Indeed, the lack of such decoupling almost everywhere in the world is why we're able to use atmospheric carbon dioxide data to assess the relative health of the world's economy. Meanwhile, the U.S.' apparent increase in CO2 emissions as its economy has grown in 2018 stands in contrast to the negative economic situation developing elsewhere in the world, which could soon contribute to dragging the U.S. economy down now that the main period of benefit from the stimulus of its December 2017 tax cuts has passed. John Whitehead puts the apparent spike in U.S. carbon dioxide emissions into a longer term context:

The headline is likely an overstatement. Did emissions spike? Emissions in 2018 are still below the pre-Great Recession peak and below several years since the decline began (again, due to the Great Recession). There may be some sort of cyclical pattern here too. In other words, there have been three "spikes" since the peak. The most recent may be related to the 2018 tax cut.

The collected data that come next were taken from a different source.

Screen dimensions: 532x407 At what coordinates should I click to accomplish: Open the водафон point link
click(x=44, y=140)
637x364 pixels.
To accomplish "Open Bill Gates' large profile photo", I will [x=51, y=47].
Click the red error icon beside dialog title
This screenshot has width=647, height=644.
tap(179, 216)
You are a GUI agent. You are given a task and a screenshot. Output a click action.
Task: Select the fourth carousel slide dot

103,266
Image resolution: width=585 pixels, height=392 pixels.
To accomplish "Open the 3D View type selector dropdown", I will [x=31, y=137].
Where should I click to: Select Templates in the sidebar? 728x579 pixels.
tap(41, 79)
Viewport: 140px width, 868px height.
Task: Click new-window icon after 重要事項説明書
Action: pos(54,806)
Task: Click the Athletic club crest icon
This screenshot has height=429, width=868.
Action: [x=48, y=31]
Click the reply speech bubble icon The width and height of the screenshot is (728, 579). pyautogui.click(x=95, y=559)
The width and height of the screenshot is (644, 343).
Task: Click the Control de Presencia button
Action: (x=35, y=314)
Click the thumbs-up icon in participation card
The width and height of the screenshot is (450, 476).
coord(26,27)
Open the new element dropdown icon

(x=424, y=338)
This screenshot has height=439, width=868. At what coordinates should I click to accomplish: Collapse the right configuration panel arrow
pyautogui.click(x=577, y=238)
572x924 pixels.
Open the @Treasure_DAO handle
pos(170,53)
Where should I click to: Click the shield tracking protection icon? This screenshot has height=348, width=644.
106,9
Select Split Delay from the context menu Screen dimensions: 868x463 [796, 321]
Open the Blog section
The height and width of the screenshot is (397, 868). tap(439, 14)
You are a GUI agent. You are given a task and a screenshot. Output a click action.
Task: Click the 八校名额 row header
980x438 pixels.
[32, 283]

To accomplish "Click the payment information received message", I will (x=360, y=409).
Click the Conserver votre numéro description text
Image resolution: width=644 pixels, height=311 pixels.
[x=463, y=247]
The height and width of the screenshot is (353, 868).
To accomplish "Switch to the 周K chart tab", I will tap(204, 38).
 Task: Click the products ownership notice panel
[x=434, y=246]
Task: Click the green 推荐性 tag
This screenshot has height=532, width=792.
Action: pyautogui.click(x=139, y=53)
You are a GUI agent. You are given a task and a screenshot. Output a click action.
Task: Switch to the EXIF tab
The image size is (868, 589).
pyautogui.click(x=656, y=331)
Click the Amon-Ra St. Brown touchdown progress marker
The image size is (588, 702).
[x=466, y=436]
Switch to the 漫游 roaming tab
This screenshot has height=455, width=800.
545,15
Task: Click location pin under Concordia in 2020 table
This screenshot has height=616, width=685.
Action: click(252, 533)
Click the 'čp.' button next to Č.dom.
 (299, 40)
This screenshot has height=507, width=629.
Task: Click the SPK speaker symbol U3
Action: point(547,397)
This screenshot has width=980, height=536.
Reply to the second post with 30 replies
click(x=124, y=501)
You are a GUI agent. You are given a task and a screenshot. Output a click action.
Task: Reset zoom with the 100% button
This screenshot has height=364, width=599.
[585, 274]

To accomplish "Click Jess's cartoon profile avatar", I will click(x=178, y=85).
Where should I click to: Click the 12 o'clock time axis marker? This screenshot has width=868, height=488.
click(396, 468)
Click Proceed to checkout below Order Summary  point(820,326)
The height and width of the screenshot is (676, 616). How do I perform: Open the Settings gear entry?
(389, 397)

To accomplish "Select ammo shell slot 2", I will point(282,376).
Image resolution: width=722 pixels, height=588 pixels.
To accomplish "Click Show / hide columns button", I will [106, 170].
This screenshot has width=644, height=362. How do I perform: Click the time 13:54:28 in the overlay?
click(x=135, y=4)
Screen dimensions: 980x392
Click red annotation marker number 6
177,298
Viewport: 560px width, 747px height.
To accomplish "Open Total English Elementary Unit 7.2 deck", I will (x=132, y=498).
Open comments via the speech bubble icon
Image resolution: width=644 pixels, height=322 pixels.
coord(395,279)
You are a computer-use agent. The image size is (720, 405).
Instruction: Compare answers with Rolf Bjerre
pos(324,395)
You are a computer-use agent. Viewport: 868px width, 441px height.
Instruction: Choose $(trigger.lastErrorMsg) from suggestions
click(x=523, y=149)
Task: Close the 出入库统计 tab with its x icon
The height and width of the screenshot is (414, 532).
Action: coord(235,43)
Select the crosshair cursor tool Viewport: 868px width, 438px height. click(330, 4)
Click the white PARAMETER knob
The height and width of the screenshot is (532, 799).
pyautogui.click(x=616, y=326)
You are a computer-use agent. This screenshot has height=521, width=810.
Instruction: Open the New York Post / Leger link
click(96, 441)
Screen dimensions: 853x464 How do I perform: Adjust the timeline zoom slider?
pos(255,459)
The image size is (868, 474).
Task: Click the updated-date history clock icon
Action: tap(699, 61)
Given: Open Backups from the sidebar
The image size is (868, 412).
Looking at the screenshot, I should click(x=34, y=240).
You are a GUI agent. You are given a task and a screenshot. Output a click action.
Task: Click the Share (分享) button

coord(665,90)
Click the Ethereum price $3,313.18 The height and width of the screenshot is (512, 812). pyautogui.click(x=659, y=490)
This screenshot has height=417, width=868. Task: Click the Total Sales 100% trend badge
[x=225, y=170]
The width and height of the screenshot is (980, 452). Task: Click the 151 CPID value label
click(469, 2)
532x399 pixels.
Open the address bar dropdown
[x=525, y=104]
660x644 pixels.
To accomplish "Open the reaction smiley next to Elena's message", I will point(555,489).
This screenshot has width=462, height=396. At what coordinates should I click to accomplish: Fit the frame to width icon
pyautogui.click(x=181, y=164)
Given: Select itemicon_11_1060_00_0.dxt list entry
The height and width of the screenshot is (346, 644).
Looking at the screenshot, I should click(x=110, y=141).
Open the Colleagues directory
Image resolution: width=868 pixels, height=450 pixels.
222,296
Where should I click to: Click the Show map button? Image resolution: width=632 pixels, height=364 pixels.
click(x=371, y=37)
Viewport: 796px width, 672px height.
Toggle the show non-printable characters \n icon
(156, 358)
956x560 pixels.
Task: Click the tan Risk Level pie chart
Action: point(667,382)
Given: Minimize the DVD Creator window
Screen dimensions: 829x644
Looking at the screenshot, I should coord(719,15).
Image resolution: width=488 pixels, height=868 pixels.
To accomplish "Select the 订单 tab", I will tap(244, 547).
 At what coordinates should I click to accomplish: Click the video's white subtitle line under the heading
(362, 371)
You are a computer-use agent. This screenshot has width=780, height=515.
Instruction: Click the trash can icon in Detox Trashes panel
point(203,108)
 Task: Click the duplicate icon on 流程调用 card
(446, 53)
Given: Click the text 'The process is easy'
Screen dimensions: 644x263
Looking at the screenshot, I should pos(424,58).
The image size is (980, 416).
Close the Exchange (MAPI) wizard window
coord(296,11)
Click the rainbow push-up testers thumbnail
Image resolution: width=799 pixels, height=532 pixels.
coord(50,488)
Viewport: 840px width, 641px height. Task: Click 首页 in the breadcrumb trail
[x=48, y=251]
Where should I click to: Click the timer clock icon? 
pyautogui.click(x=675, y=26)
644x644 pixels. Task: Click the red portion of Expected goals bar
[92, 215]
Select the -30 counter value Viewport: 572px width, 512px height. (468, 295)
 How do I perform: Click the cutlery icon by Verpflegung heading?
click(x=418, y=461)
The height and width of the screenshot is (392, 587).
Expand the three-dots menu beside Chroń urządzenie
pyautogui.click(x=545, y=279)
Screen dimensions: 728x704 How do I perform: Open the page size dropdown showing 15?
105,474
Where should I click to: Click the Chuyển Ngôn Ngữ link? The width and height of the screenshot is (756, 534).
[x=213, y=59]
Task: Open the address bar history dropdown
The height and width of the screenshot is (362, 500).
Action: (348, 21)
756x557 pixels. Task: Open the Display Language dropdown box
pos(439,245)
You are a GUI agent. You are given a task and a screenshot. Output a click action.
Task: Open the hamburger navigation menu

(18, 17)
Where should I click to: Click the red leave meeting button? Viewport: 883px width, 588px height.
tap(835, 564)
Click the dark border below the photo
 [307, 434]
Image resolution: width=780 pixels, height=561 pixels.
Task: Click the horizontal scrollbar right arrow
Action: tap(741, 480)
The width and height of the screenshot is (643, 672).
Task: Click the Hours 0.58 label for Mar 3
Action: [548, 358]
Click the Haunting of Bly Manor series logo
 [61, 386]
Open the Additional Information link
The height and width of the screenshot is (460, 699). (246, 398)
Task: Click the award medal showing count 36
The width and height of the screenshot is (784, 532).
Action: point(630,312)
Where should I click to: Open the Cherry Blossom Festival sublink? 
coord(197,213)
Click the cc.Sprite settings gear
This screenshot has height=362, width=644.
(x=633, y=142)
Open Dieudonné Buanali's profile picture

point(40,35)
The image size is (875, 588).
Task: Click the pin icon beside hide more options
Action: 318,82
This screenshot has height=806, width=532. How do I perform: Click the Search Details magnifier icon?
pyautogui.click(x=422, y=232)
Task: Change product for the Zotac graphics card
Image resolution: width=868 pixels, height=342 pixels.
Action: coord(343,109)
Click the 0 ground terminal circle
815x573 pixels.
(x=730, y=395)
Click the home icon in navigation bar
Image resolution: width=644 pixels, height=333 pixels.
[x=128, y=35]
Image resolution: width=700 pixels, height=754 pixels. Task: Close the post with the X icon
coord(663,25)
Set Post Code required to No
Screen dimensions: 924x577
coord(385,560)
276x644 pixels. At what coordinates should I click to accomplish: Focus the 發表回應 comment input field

As that wears off we might get closer to the Copenhagen Accord target in 2019 and a recession in 2020 might really nail it.

Like it or not, the health of the world's economy will be correlated with atmospheric carbon dioxide levels for quite some time to come.


National Oceanographic and Atmospheric Administration. Earth System Research Laboratory. Mauna Loa Observatory CO2 Data. [File Transfer Protocol Text File]. 6 December 2018.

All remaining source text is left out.